Any filters that we could apply ? how would a moving average filter effect the data?

In [13]:

axs = figure.add_subplot(222)
MM_current_tag = current_tag.copy()
MM_current_tag.x = current_tag.x.rolling(10).mean()
MM_current_tag.y = current_tag.y.rolling(10).mean()
axs.plot(MM_current_tag.x, MM_current_tag.y,'-', label=tag,linewidth=1)

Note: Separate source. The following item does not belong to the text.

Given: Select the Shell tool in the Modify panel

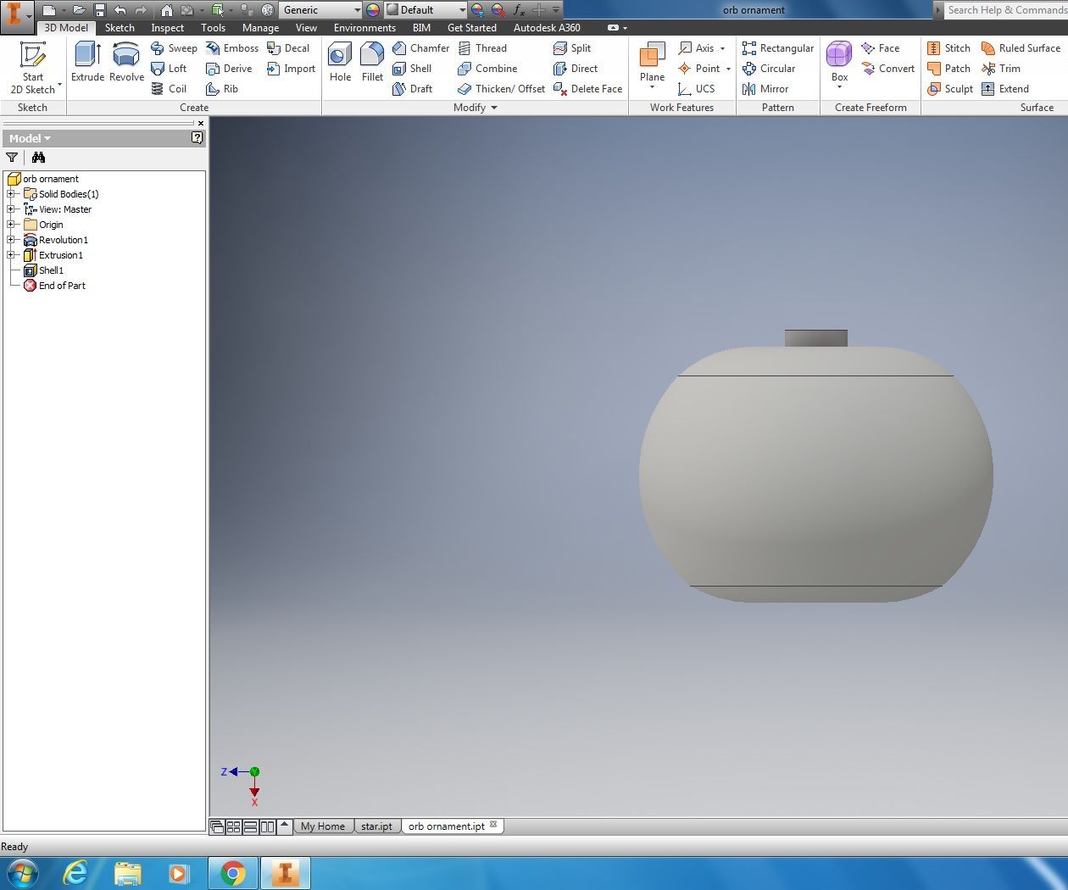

axs.set_title("Moving Avg. 10")
axs.set_xlabel("X [m]")
axs.set_ylabel("Y [m]")
axs.legend()
figure.show()

In [14]:
axs = figure.add_subplot(223)
MM_current_tag = current_tag.copy()
MM_current_tag.x = current_tag.x.rolling(20).mean()
MM_current_tag.y = current_tag.y.rolling(20).mean()
axs.plot(MM_current_tag.x, MM_current_tag.y,'-', label=tag,linewidth=1)

axs.set_title("Moving Avg. 20")
axs.set_xlabel("X [m]")
axs.set_ylabel("Y [m]")
axs.legend()
figure.show()

In [15]:
axs = figure.add_subplot(224)
MM_current_tag = current_tag.copy()
MM_current_tag.x = current_tag.x.rolling(30).mean()
MM_current_tag.y = current_tag.y.rolling(30).mean()
axs.plot(MM_current_tag.x, MM_current_tag.y,'-', label=tag,linewidth=1)

axs.set_title("Moving Avg. 30")
axs.set_xlabel("X [m]")
axs.set_ylabel("Y [m]")
axs.legend()
figure.show()

Describe with words, how a simple moving average effect the data, and its validity


## Now lets try build our own filtering algoritm
could we use some domain knowledge about where the tags were placed

what about filtering based on speed ? 
what about filtering based on displacement ?

We refer to this type of filtering, domain knowledge based filtering, as we e.g., can derive maximum verlocities if we know who/what carried the tag.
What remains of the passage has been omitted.